■ **SCHRIFTLICHE AUFGABE 1**
Zitieren Sie aus dem Text über Halbwahrheiten im Journalismus den Abschnitt zwischen „Halbwahrheiten können eine“ und „und einordnen müssen.“, beides eingeschlossen.

■ **AUSGEWÄHLTER AUSZUG**
────────────────────

Diesem Phänomen, dieser Fehlentwicklung wird zu wenig Aufmerksamkeit geschenkt. Stattdessen liegt der Fokus auf den Fake News. Natürlich sind diese ein gefährliches Übel, die aufmerksame Medien-Community entlarvt sie aber in der Regel rasch. Halbwahrheiten hingegen, angetrieben von Gesinnungs- und Haltungsjournalismus, gehen oft unter der Hand unbemerkt durch – und befeuern dieses Unbehagen weiter.

Halbwahrheiten können eine Folge von Gesinnungsjournalismus sein, sie können aber auch das Resultat von zu wenig Fachwissen sein und eine Folge eines Schwarz-Weiß-Denkens, das auch die Medien erfasst hat. Ausgehend von den Social Media Algorithmen, denen sich auch Journalisten oft nicht entziehen können oder wollen.

 Verständliche Sehnsucht nach einfachen Antworten

In einer immer komplexer und komplizierter werdenden Welt scheint die Sehnsucht nach einfachen Antworten verständlich. Statt des erhofften Schwarz und Weiß stellen sich die Welt und ihre Probleme aber in immer mehr Facetten, Schattierungen und Grautönen dar. Es sind die Medien, also die Journalisten, die diese vielen Facetten und zunehmenden Grautöne sehen und erkennen, und für ihre Kundschaft übersetzen und einordnen müssen.

 Das Problem lässt sich mit einem Schnürboden im Theater veranschaulichen. Wenn, sagen wir vor 20 Jahren, die Politik ein Problem lösen wollte, dann wusste sie, zieht sie an einer Schnur, werden sich auf der anderen Seite ein, zwei, vielleicht drei Schnüre bewegen. Die Sache war also recht kalkulierbar und überschaubar. Zieht sie heute an einer Schnur, bewegen sich auf der anderen Seite zwanzig und mehr Schnüre, viele davon überraschend und unerwartet. Das zeigt, dass es einfache Lösungen für komplexe Probleme nicht gibt. Deshalb hat Schwarz-Weiß-Denken in dieser komplexen Welt nichts verloren.

 Die neuen Fragen bleiben aus

Viele Schattierungen bedeuten für Journalisten neue Herausforderungen und Abschied von alten Denkschemata. Und neue Fragen. Die aber bleiben meist aus. Immer und immer wieder stellen viele von ihnen dieselben alten Fragen. Ein paar gerade aktuelle Beispiele: Mit wem werden Sie koalieren? Wo werden Sie sparen? Treten Sie zurück? Wann werden die Züge wieder fahren? Sind Sie für diese oder jene Steuer? Können Sie mit der oder dem? Albert Einstein wird folgendes Zitat zugeschrieben: „Die Definition von Wahnsinn ist, immer wieder das Gleiche zu tun, dabei aber andere Ergebnisse zu erwarten.“

 “Wer andere, neue Antworten erwartet, muss seine Fragen überdenken und die Muster in den Köpfen überlisten.”

────────────────────

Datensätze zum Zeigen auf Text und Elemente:
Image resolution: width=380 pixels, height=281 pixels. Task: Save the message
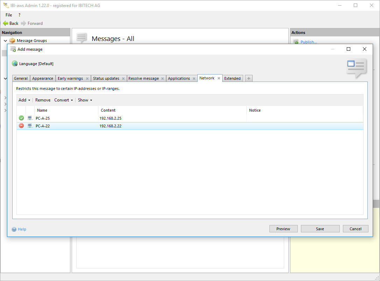(x=320, y=229)
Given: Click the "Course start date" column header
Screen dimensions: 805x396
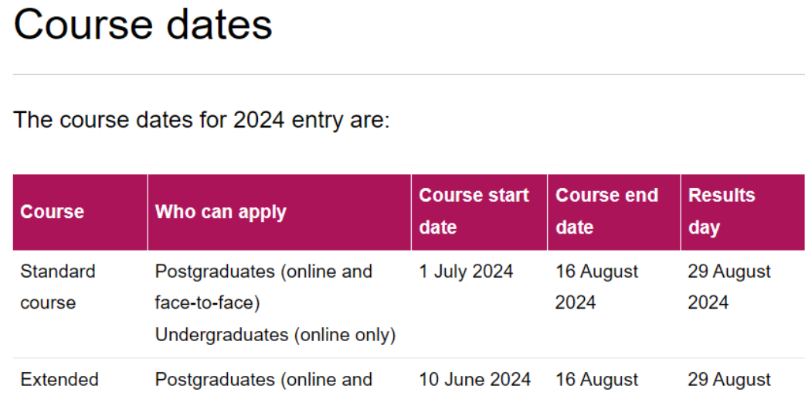Looking at the screenshot, I should click(474, 211).
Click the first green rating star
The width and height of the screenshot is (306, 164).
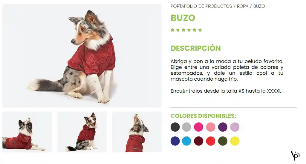pyautogui.click(x=172, y=30)
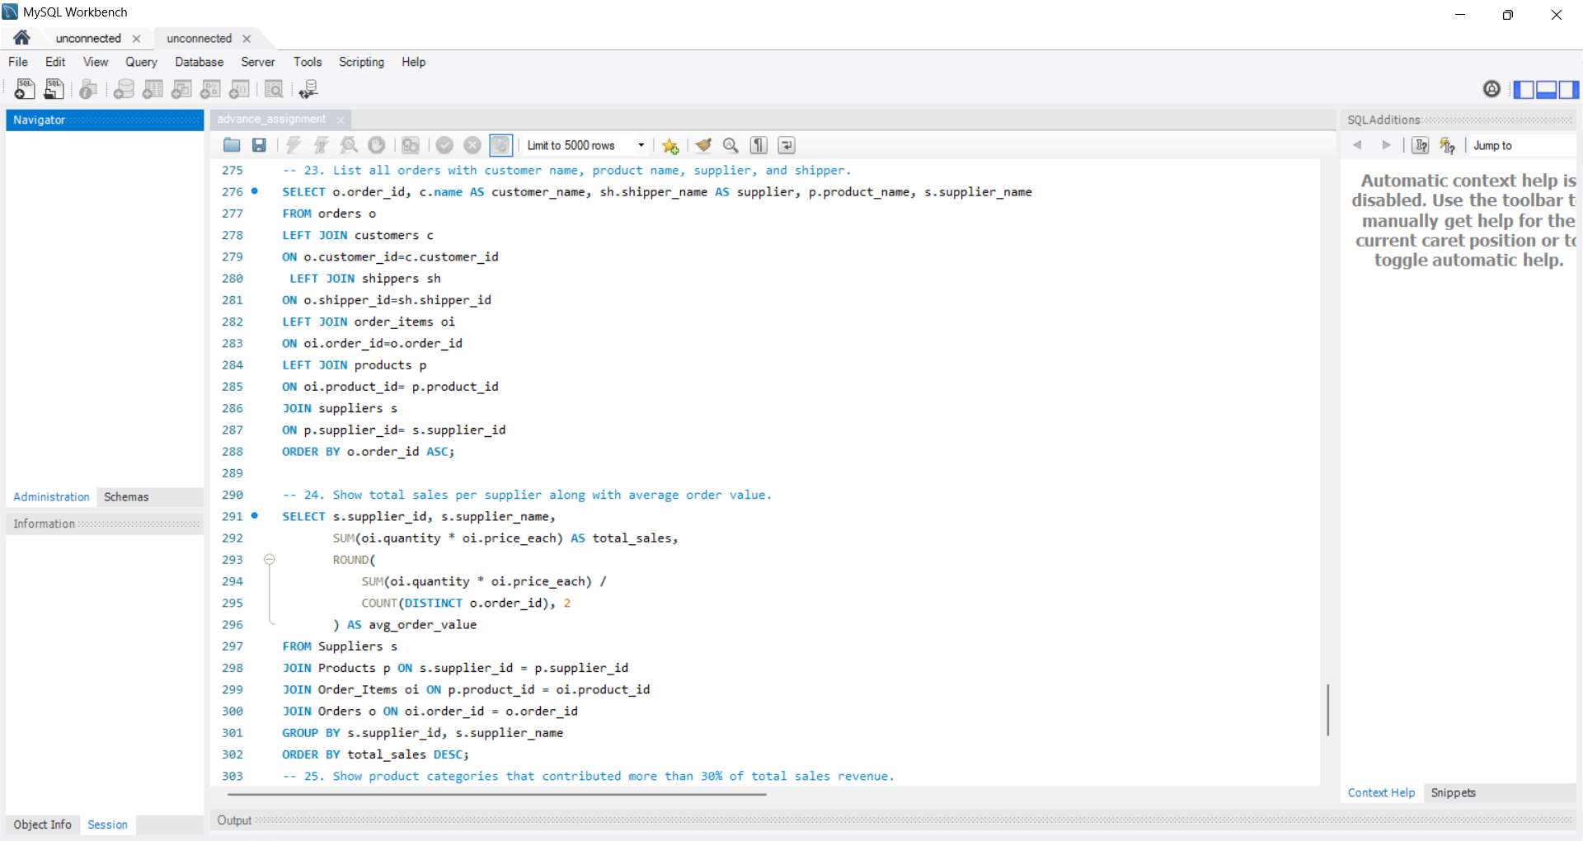Click the reconnect to DBMS icon
This screenshot has height=841, width=1583.
coord(308,89)
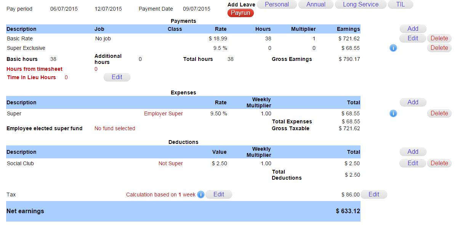Screen dimensions: 460x225
Task: Click the No fund selected link
Action: pyautogui.click(x=115, y=128)
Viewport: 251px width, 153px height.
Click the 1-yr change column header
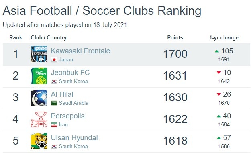pos(224,38)
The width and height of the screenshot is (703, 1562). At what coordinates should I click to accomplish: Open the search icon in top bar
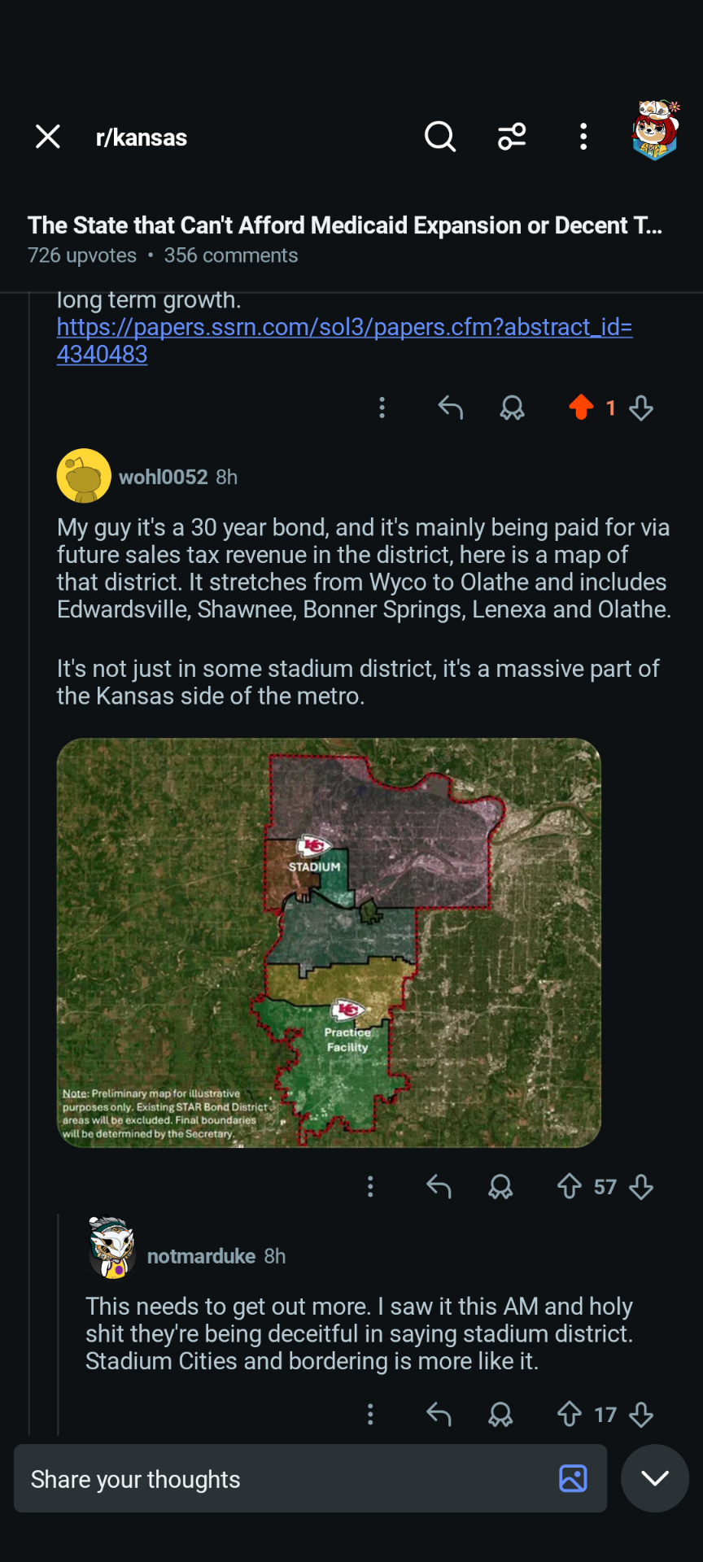[439, 137]
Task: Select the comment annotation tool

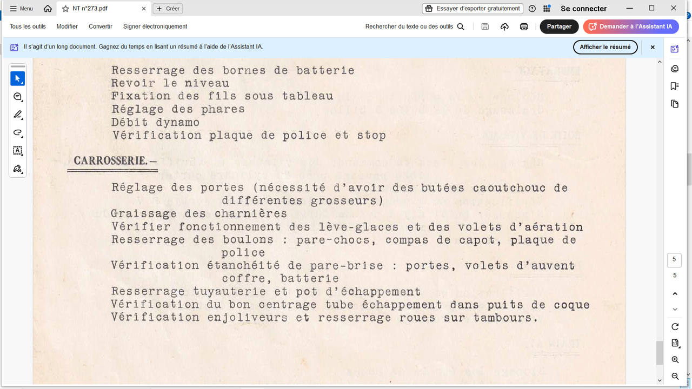Action: [x=18, y=96]
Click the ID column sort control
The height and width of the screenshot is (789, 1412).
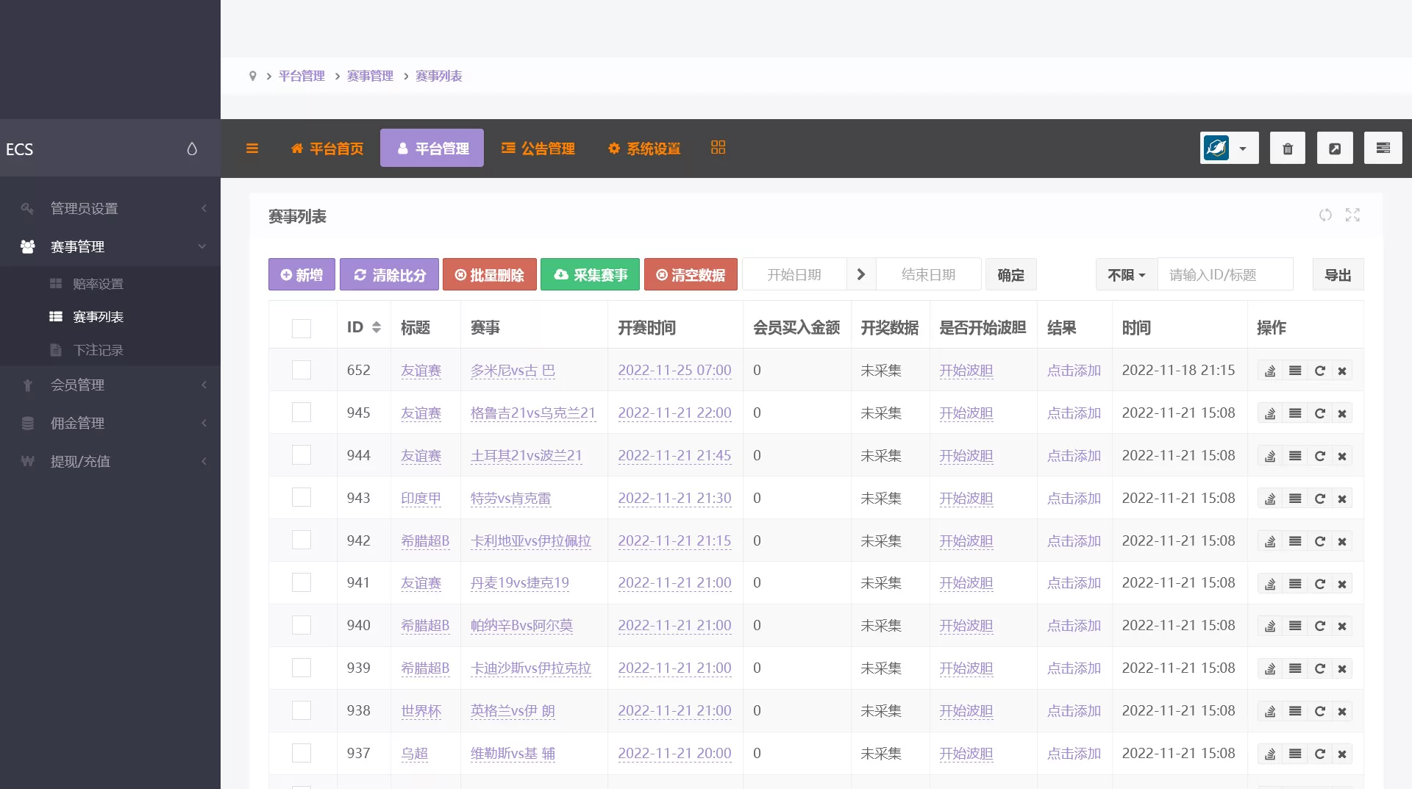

────────────────────

■ **SCHRIFTLICHE AUFGABE 2**
Geben Sie die Zeilen der Datensätze vom Anfang bis einschließlich der Zeile mit „Looking at the“ unverändert wieder. Lassen Sie die Bilder dabei weg.

■ **AUSGEARBEITETE ANTWORT 1**
Halbwahrheiten können eine Folge von Gesinnungsjournalismus sein, sie können aber auch das Resultat von zu wenig Fachwissen sein und eine Folge eines Schwarz-Weiß-Denkens, das auch die Medien erfasst hat. Ausgehend von den Social Media Algorithmen, denen sich auch Journalisten oft nicht entziehen können oder wollen.

 Verständliche Sehnsucht nach einfachen Antworten

In einer immer komplexer und komplizierter werdenden Welt scheint die Sehnsucht nach einfachen Antworten verständlich. Statt des erhofften Schwarz und Weiß stellen sich die Welt und ihre Probleme aber in immer mehr Facetten, Schattierungen und Grautönen dar. Es sind die Medien, also die Journalisten, die diese vielen Facetten und zunehmenden Grautöne sehen und erkennen, und für ihre Kundschaft übersetzen und einordnen müssen.

■ **AUSGEARBEITETE ANTWORT 2**
Image resolution: width=380 pixels, height=281 pixels. Task: Save the message
(x=320, y=229)
Given: Click the "Course start date" column header
Screen dimensions: 805x396
Looking at the screenshot, I should click(474, 211).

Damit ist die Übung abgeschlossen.